Boston Celtics guard Kyrie Irving—one of the best players on one of the NBA’s best teams—recently made the switch to a vegan diet. So did Portland Trailblazers all-star point guard Damian Lillard and other NBA notables Jahlil Okafor and Al Jefferson. And that’s just in the NBA. Climber Steph Davis, ultrarunners Scott Jurek and Rich Roll, snowboarder Hannah Teter, and former track and field star Carl Lewis have all gone totally plant-powered for at least some period of time during their career.
They’ll tell you that going plant-based has helped them slim down and speed up, as well as provided them with higher energy levels and expedited recovery. If that’s the case, should veganism be your next performance diet? Well, that depends on your goals.
Unless you’re already watching what you eat, veganism will probably help you lose weight, says Trevor Kashey, an Ohio-based biochemist and sports nutritionist who regularly works with professional athletes. Lillard, for example, says that prior to going vegan, he ate whatever he wanted, a method that put him at a slightly heavier weight than he wanted. He made the switch to “play lighter” and be “easier on [his] joints and feet,” according to an interview with the Oregonian.

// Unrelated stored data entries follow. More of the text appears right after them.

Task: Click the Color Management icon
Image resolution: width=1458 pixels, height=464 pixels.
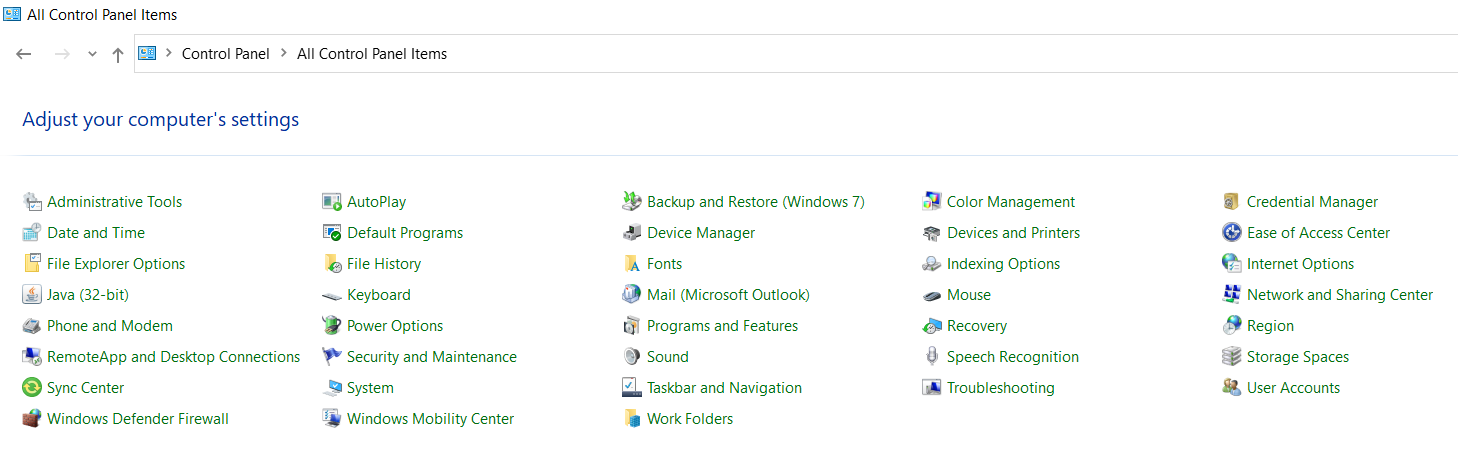Action: tap(931, 202)
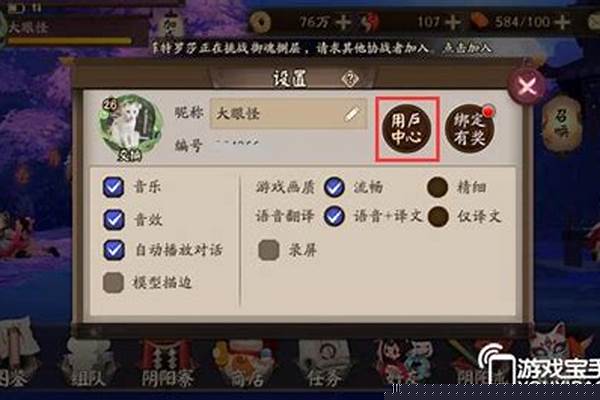Enable the 模型描边 model outline checkbox
Screen dimensions: 600x400
[114, 282]
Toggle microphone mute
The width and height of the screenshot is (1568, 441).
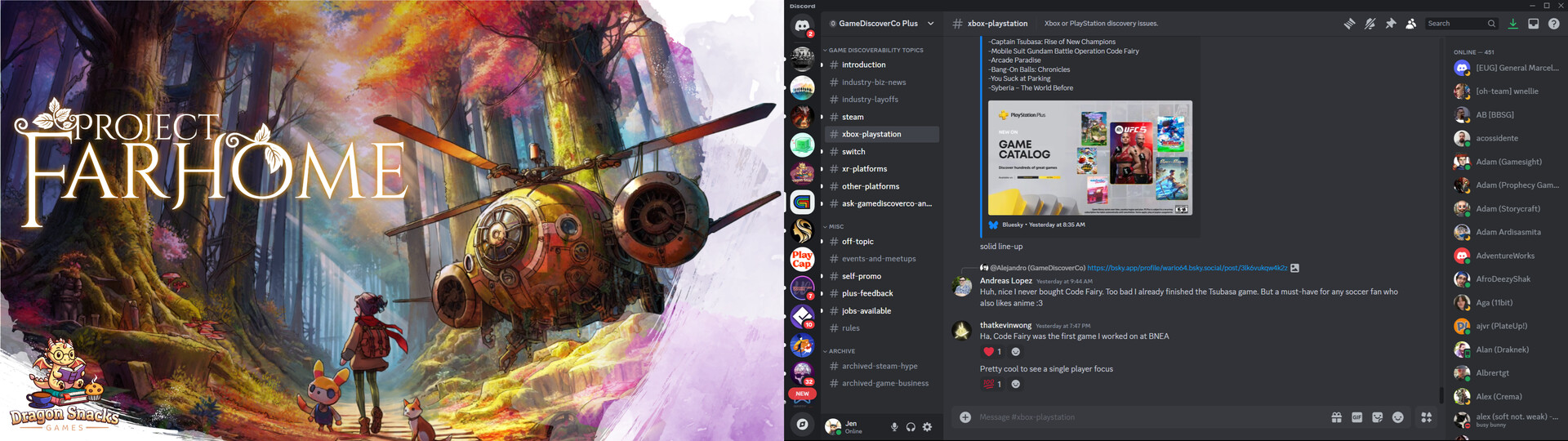(894, 426)
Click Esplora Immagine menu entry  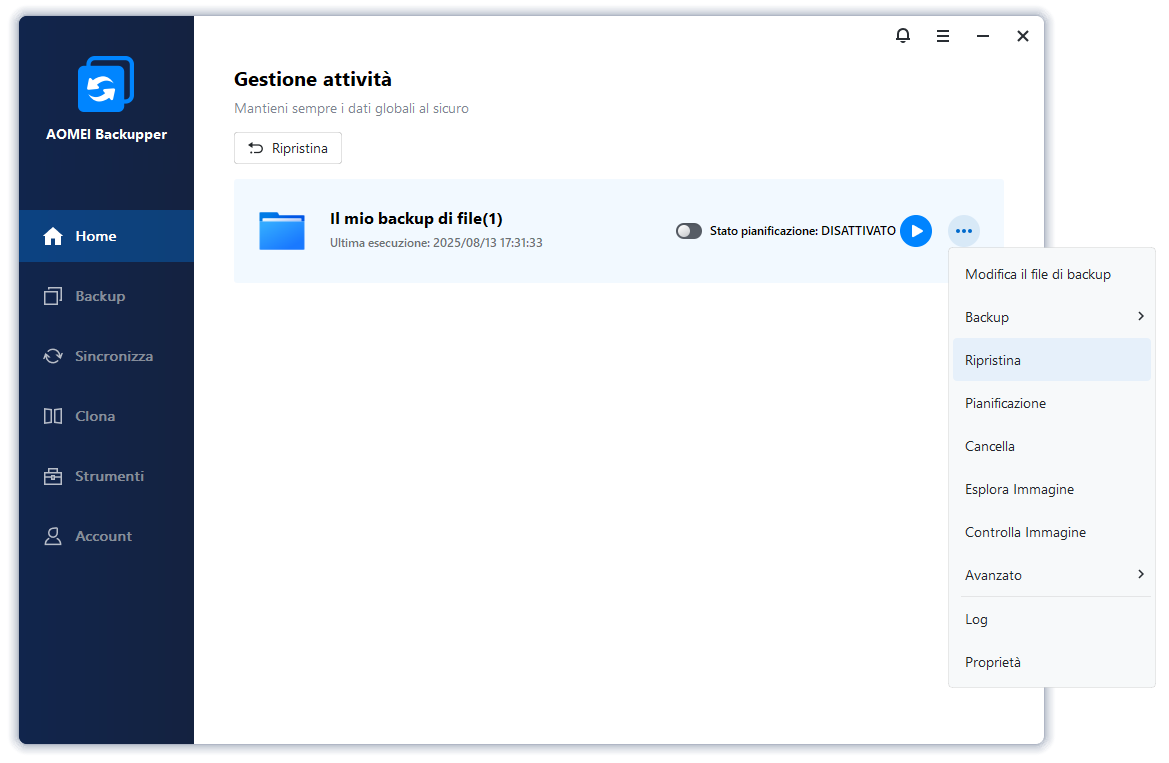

Now, after nearly five months on a plant-based diet, Lillard’s choice has him feeling the positive impact, with the dominating stats to prove it.
“It shouldn’t be shocking that when you switch from eating lemon pepper wings to tofu and kale, you lose weight,” says Kashey. Research suggests that most omnivores eat a greater number of calories per day—up to 600 more, in fact—than vegans, who gravitate toward filling, low-calorie foods like vegetables and grains and avoid calorie-dense, animal-based foods.
Such weight loss may indeed be easier on your joints and give way to new, higher limits for your athletic ability. “Basketball is a game of sprinting, cutting, and jumping, and any excess weight on your body, even if it’s muscle, increases the cost of the impact you make with the ground,” says Doug Kechijian, a physical therapist who has consulted for various NBA teams. “If you lose weight but keep your strength and quickness, the physical cost of playing the game becomes less expensive.” This same rule applies to any sport that involves frequent moderate- to high-impact contact with the ground, like running or skiing.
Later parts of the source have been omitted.